Она тотчас исчезла, словно не желая быть свидетелем нашей растерянности и замешательства…
Мы долго гадали, кто это мог быть, пока жена не высказала свою версию:
– По-моему, это та самая… из Одинцова. Жена нашего сына.
Я не возразил, но и не согласился – попросту ничего на это не ответил, хотя спустя некоторое время вынужден был признать, что жена права.
Когда мы вернулись, Варфоломей, не слушая горничную, пытавшуюся ему доложить, что недавние посетители прибыли снова, выбежал из дома нам навстречу. Он порывисто нас обнял, расцеловал, даже попробовал приподнять и закружить с такой радостью, что мы невольно расчувствовались, даже прослезились. И жена с легкой и деликатной запинкой произнесла:
– А мы прилетели тебя навестить. Может, мы не вовремя?
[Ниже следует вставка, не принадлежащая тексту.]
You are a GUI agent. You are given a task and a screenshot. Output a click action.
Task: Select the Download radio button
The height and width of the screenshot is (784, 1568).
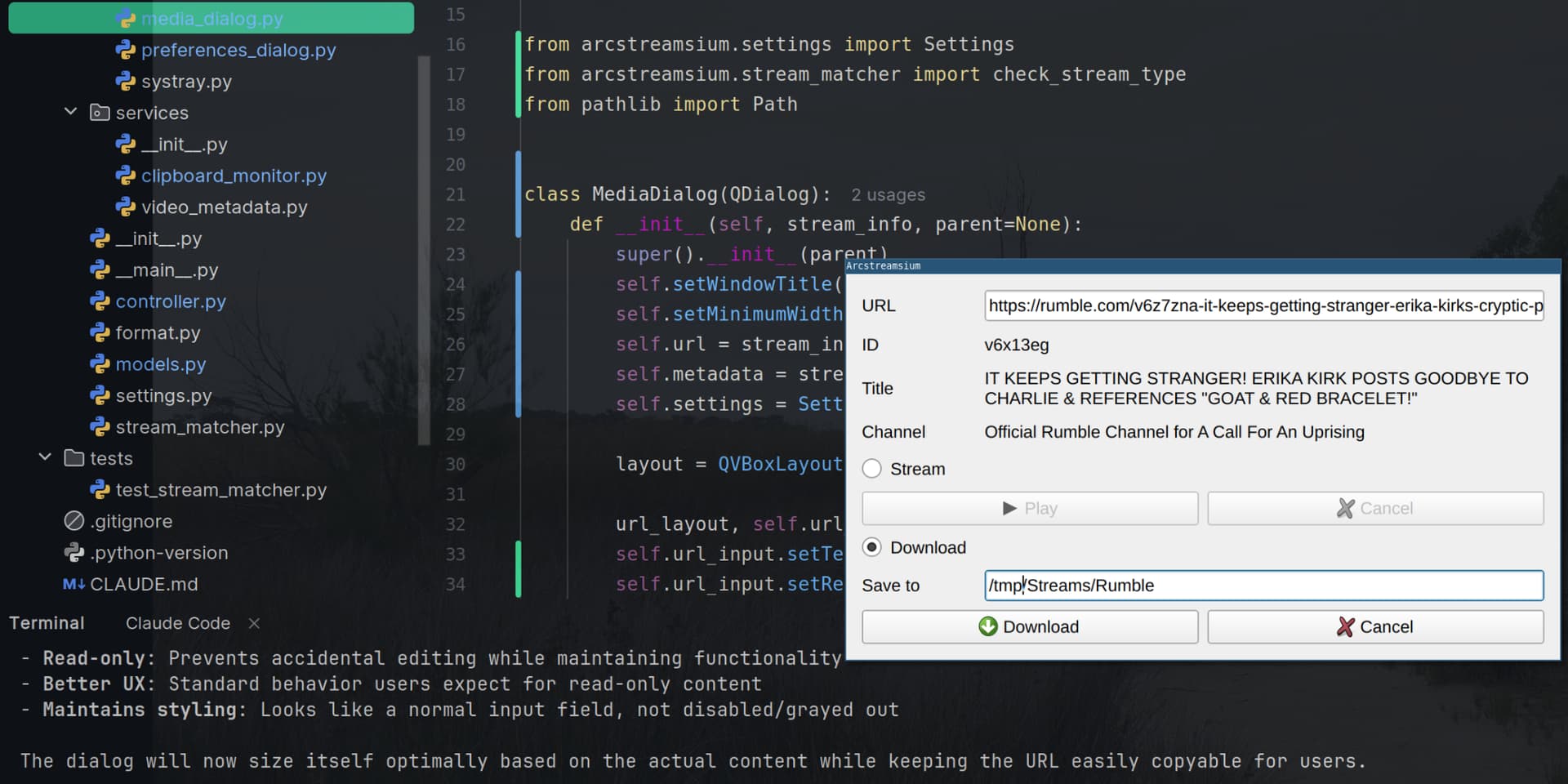tap(872, 547)
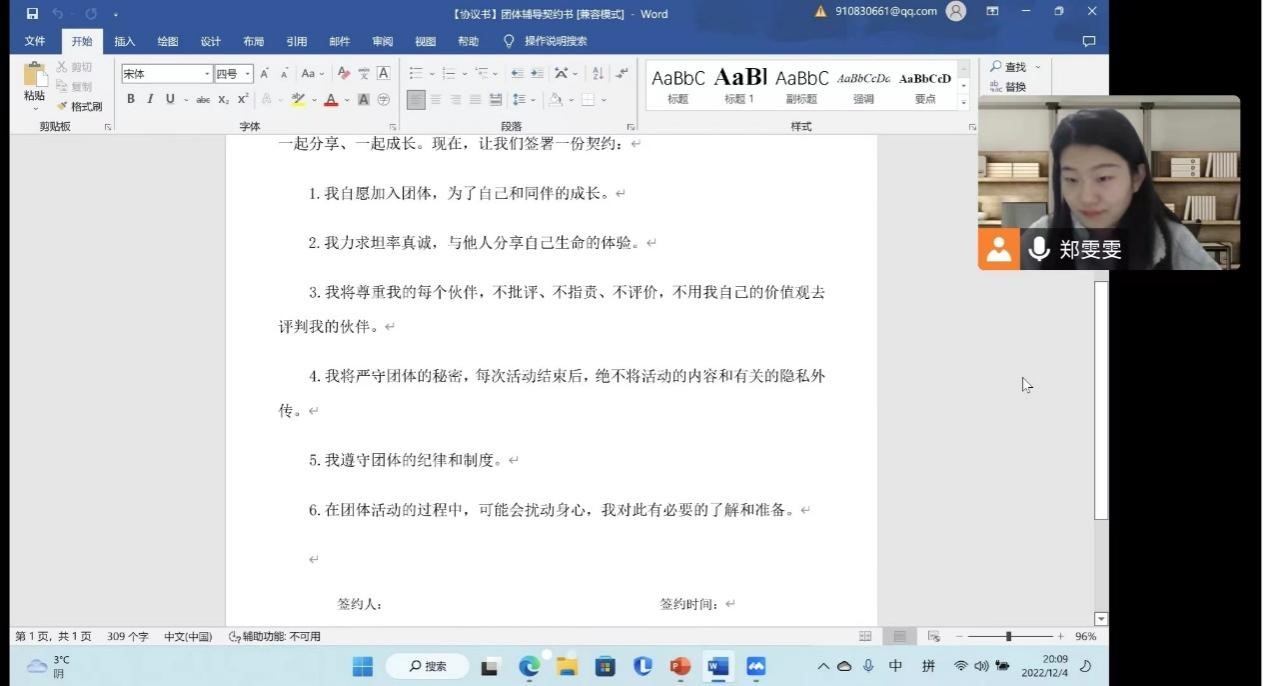Click the clear formatting eraser icon

click(343, 74)
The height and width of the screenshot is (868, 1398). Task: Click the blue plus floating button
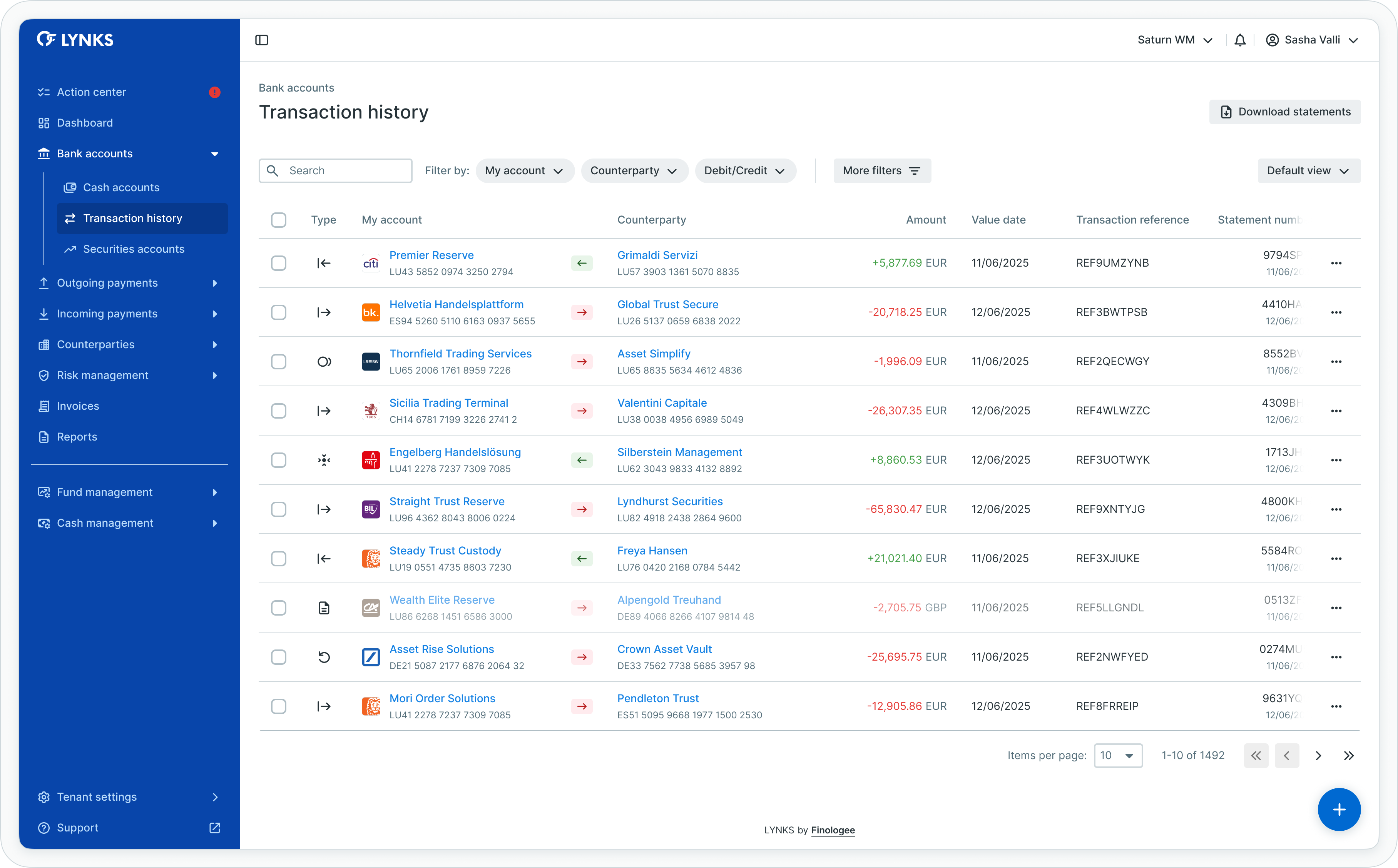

Не совсем кстати? – Она, конечно, видела, что мы и вовремя, и кстати, но сочла нужным немного поцеремонничать.
Сын оставил ее вопрос без ответа, словно ответ мог быть только один и они оба его знали.
– Так вы вдвоем? Очень мило. Словно много лет назад. Но как же вы прилетели, если у нас тут забастовка авиадиспетчеров и все рейсы отменены?
– А вот так… – Жена разрешила себе немного пококетничать и похвастаться, не раскрывая полностью своих карт, – на личном самолете, как уважающие себя родители преуспевающего сына.
Сын воздел руки к небу, воздавая должное тому, что нас не затрудняет выбор средств передвижения.
– Прошу в дом. – Широким жестом он словно бы разостлал перед нами невидимую ковровую дорожку, на которую мы не без боязни ступили.
– В самом деле, мы не предупредили… Может, мы вас стесним? Твои домашние не будут недовольны? – Жена все-таки хотела получить ответ на заданный чуть ранее вопрос.
– Ах, оставь! Какие разговоры! Прошу… прошу… – Сын вел нас по дому, открывая двери туда, куда следовало смотреть, и незаметно прикрывая туда, куда не следовало. – Это гостиная… это мой кабинет… это тренажерный зал…
– Как твой мальчик? – Закрытая дверь дала повод жене спросить Варфоломея о его сыне.
– Он учится в Оксфорде. Боксер и голкипер студенческой команды. – Варфоломей показывал, что закрытая дверь может легко оказаться открытой. – Обещал на зимние каникулы нас навестить.
– Славно. А твоя жена? Ты нас познакомишь?
– Вы же знакомы… еще по Одинцову, – сказал Варфоломей, после чего возникла неловкая пауза: жене не слишком хотелось здесь в Калифорнии продолжать знакомства, возникшие еще в Одинцове.
– Ах, да! Но это было так давно, и обстановка сейчас… м-да… совсем другая… – пришел я на помощь своей жене, спрашивая ее взглядом, почему она так растерялась и не произносит того, что следовало произнести скорее ей, чем мне.
– Да, это было так давно… – заученно повторила жена с извиняющейся улыбкой.
– Клавдия Васильевна немного не здорова, но она к нам непременно выйдет.
– Прекрасно! – воскликнула жена, радуясь не столько тому, что Клавдия Васильевна выйдет, сколько тому, что она пока еще не выходит. – А твои апартаменты выглядят даже лучше, чем на фотографиях. Слава богу, что вы наконец избавились от той ужасной одинцовской избы с резными наличниками и геранью на подоконниках.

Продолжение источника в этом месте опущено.